A New Job – And A New Lease On Life

Copper, a grinning "King of the Hill" at 33!

I’m not talking about me here. I’m talking about Copper, my 33-year-old, hand-me-down, un-vanquishable, star-of-the-world Quarter Horse.

Copper has a new “raison d’etre,” “joie de vivre,” — translate: “reason for being.” Copper is in Seventh Heaven, Nirvana, and is cantering and kicking up his heels to prove it.

We all know how invigorating and rejuvenating it is when we suddenly have an exciting new direction in life, or find that we are really needed. Maybe we’ve just landed that incredible, stimulating job we’ve always sought that will utilize our unique and shining talents; maybe we’ve been nominated for a Nobel Prize or discovered a new cause to commit to, one that will help a lot of people or animals. These kinds of things are like a shot in the arm, energy-wise, and we feel important.

Moments like this are such a high and are unmatched for getting our creative juices flowing and inspiring us to achieve great things. Copper is having such a moment.

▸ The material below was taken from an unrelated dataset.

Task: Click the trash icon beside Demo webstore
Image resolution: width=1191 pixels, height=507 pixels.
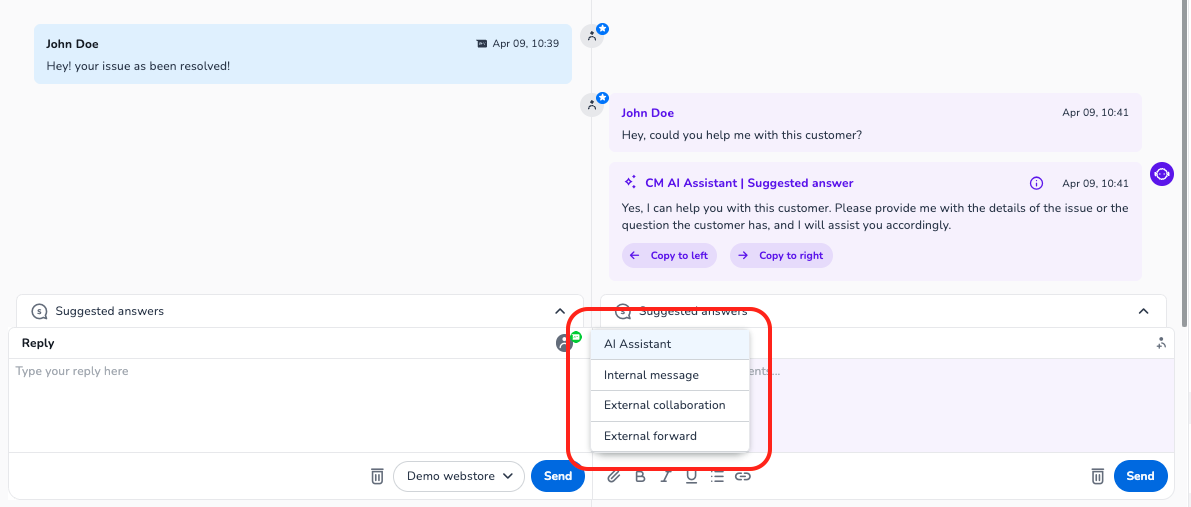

I don’t know all the details of Copper’s past before he came to me, but he’s always been kind of low down in the pecking order, as there were always overbearing alpha geldings present who lorded it over him. Not so since we lost our dear Gabriel in November. It was a painful loss for all of us, but all of a sudden Copper is the only male horse around, and he has two lovely mares to take care of. If there’s a bright side to every situation, I guess that would be it. Gabriel really needed to be released from his broken-down body, and Copper really benefited from the rejuvenation he has experienced by moving to the top of the gelding pile.

Although some horses can live to be 40 or even older, most don’t even make it to 30, so Copper is indeed a wise old elder. He is in excellent health but his age does show in certain respects. He moves around a little more “creakily,” is set in his ways, and — at least until this new change in his status — has frankly enjoyed his independence and alone time away from the herd. No longer.

I first noticed a dramatic difference in his behavior about a week after Gabriel’s passing. Copper has his own enclosed eating area where he has been quite content to stay, sometimes for hours on end, taking his time downing his rations with the few teeth he has left in his head. No longer.

Copper now gulps down his meal and, if the girls have wandered out of the barn area and are out of sight, he starts whinnying like crazy and banging on his gate until one of us comes and lets him out. He then GALLOPS off to find his harem and is not content until the threesome are all back together. True, “gallop” is using the term rather loosely here, but we haven’t seen him run by choice, for any reason at all, in years!

The girls are both docile. They both love him. And he has finally whipped the new mare, Lopeh, into shape and gained her complete respect. I don’t think they’ll be putting many demands on him, but Copper is obviously King of the Hill at this point in his life. And I figure it can only energize and extend his already amazing old age.